La protection d’Abdoulaye Wade
Jusqu’à présent, les anciens chefs d’État africains étaient jugés soit par la justice de leur pays – comme récemment Mohamed Morsi en Égypte -, soit par la Cour pénale internationale (CPI). Une CPI qui ne jouit pas d’une grande réputation en Afrique «puisqu’elle n’a jugé, pour l’heure, que des chefs d’État africains. Elle est perçue en Afrique comme un outil entre les mains des Occidentaux. Avec le procès Habré, l’Afrique expérimente une nouvelle manière de rendre la justice pour les crimes les plus graves. Elle inaugure son indépendance juridique», ajoute Florent Geel.

C’est en 2012 que les CAE ont été mandatées par l’Union africaine – dont le siège est à Addis Abeba en Ethiopie – pour juger Hissène Habré. «Pour en arriver là, explique Florent Geel, il a fallu des années de procédures, d’actions, de pressions et de rebondissements. Ce procès est le terme d’une véritable odyssée juridique.»

Une odyssée commencée en janvier 2000 avec la plainte déposée par un groupe de victimes tchadiennes contre Hissène Habré au Sénégal, c’est-à-dire dans le pays où il avait trouvé refuge depuis 1990. Un mois plus tard, il était inculpé par un juge sénégalais pour torture, crimes contre l’humanité et actes de barbarie. «Mais le président sénégalais Abdoulaye Wade, élu le 1 er avril 2000, a fait traîner l’affaire», se souvient Franck Petit, des Chambres africaines extraordinaires.

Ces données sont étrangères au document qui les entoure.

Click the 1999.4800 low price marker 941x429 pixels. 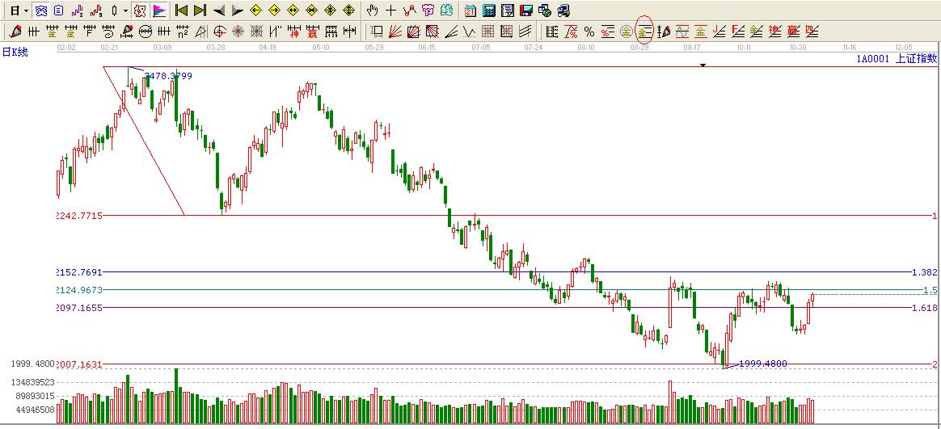pyautogui.click(x=762, y=364)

En 2005 la justice belge, saisie par trois de ses ressortissants d’origine tchadienne, réclame au Sénégal l’extradition d’Hissène Habré. Dakar refuse. L’Union africaine entre alors dans la danse: «En 2006, elle demande à Abdoulaye Wade de poursuivre Hissène Habré au nom de l’Afrique», explique Franck Petit.

L’élection de Macky Sall débloque la situation
À l’issue d’une longue guerre de tranchées juridique et procédurale entre le Sénégal, la Belgique, l’Union africaine et la Cour internationale de justice, cet imbroglio judiciaire se débloque en 2012 avec la victoire de Macky Sall à la présidentielle sénégalaise, et avec la décision de la Cour internationale de justice ordonnant au Sénégal de poursuivre ou d’extrader Hissène Habré.

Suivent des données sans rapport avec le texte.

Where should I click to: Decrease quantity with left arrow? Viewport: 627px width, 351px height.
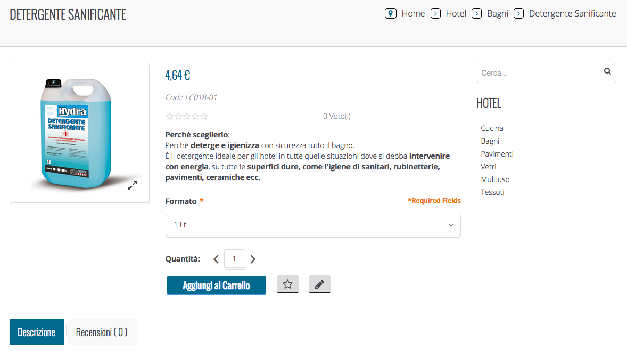[216, 259]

«C’est dans ce contexte que les CAE ont été créées, complète Franck Petit. Elles ont inculpé Hissène Habré en juillet 2013. L’instruction a duré dix-neuf mois, les CAE se sont rendues plusieurs fois au Tchad, ont rencontré 2 500 témoins, ont ouvert des charniers, étudié les archives de la police secrète d’Habré. L’instruction a été sérieuse.»

Pour Reed Brody, de Human Rights Watch (HRW), qui a accompagné depuis le début le groupe de victimes ayant porté plainte contre Hissène Habré, ce procès «est l’aboutissement d’un rêve et d’une action d’une quinzaine d’années. Ce procès est la preuve qu’en Afrique, avec acharnement et obstination, des victimes peuvent traduire un dictateur devant la justice».

Mais, poursuit-il, il faut d’abord créer les conditions politiques pour que cela soit possible. «J’ajoute, complète Florent Geel, que ce procès montre que l’Union africaine et l’Afrique peuvent rendre la justice sur le continent sans les Occidentaux. Avec toutes les victimes des dictateurs, nous attendons qu’elles le fassent désormais le plus souvent possible.»